Vendors sell "96% accuracy." The number isn't fabricated. It's just measured on clean, uncompressed, high-res clips made by generation pipelines the model has already seen.
Feed it real-world content — phone-shot, messaging-platform-compressed, re-encoded twice — and the same tools land at 50–65%. A 31-to-46-point free fall. Slightly better than a coin.
Against a new synthesis method it's never seen, accuracy drops to near-random. The model doesn't know it doesn't know. It still prints a confidence score.
So when the WEF calls deepfakes "nearly indistinguishable," the honest follow-up is: indistinguishable to a detector measured on which inputs?

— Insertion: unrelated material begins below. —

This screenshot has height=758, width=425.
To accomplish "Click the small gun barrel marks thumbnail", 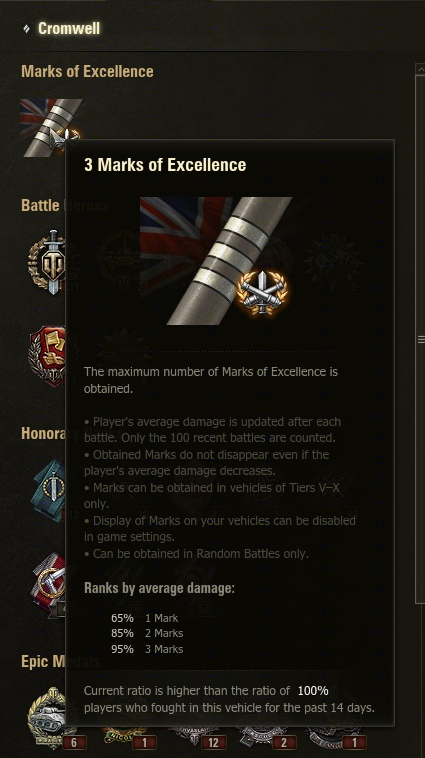I will point(51,128).
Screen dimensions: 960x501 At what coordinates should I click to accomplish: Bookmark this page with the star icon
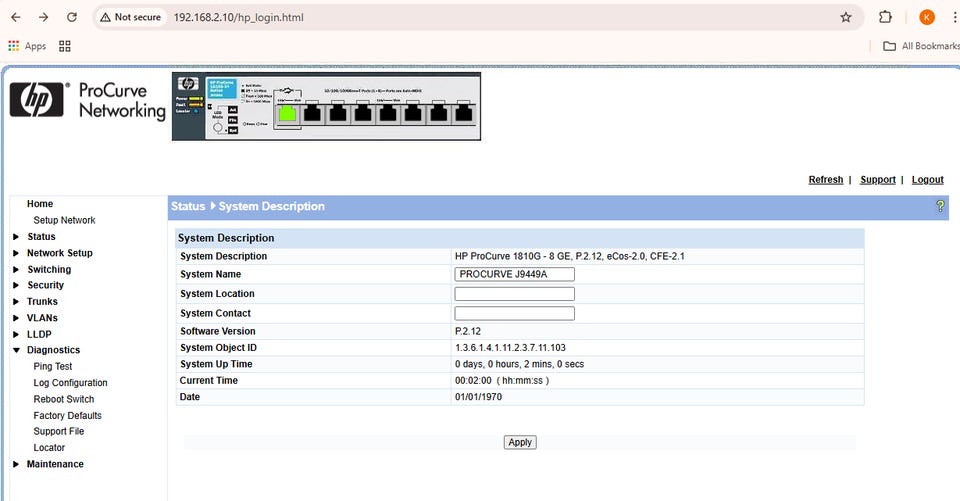coord(846,17)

Two reads behind this. (1) The lab-to-wild collapse: detectors marketed at ~96% accuracy regularly fall to 50–65% on compressed, re-encoded, in-the-wild content, and to near-chance against unseen generation pipelines — the artifacts they're trained to spot get smoothed away by compression, or simply aren't there in a novel pipeline. The score still prints; it just no longer means anything. (2) A Purdue benchmark (PDID: 232 images, 173 videos pulled from X/YouTube/TikTok/Instagram, scored with accuracy, AUC, and false-acceptance rate) is the right instrument — real incident content, FAR reported. But the write-up is authored by the CEO of a detection vendor whose own product 'wins' it: ~91% image accuracy / 2.56% image FAR, but only ~77% video accuracy at 10.53% video FAR on that same realistic set. And the eye-catching numbers next to it — 'reduced false-acceptance 68×,' '10× more deepfakes than human reviewers,' '24,360 fraudulent sessions caught' — are internal company testing across 1.4M sessions, not the independent Purdue benchmark. Two different measurement regimes, printed in one list as if they corroborate. The tell is the same one I keep finding: a benchmark number and a marketing number wearing each other's clothes. The honest unit for newsroom verification isn't a detector's lab ceiling; it's FAR on the kind of degraded clip you'll actually be handed.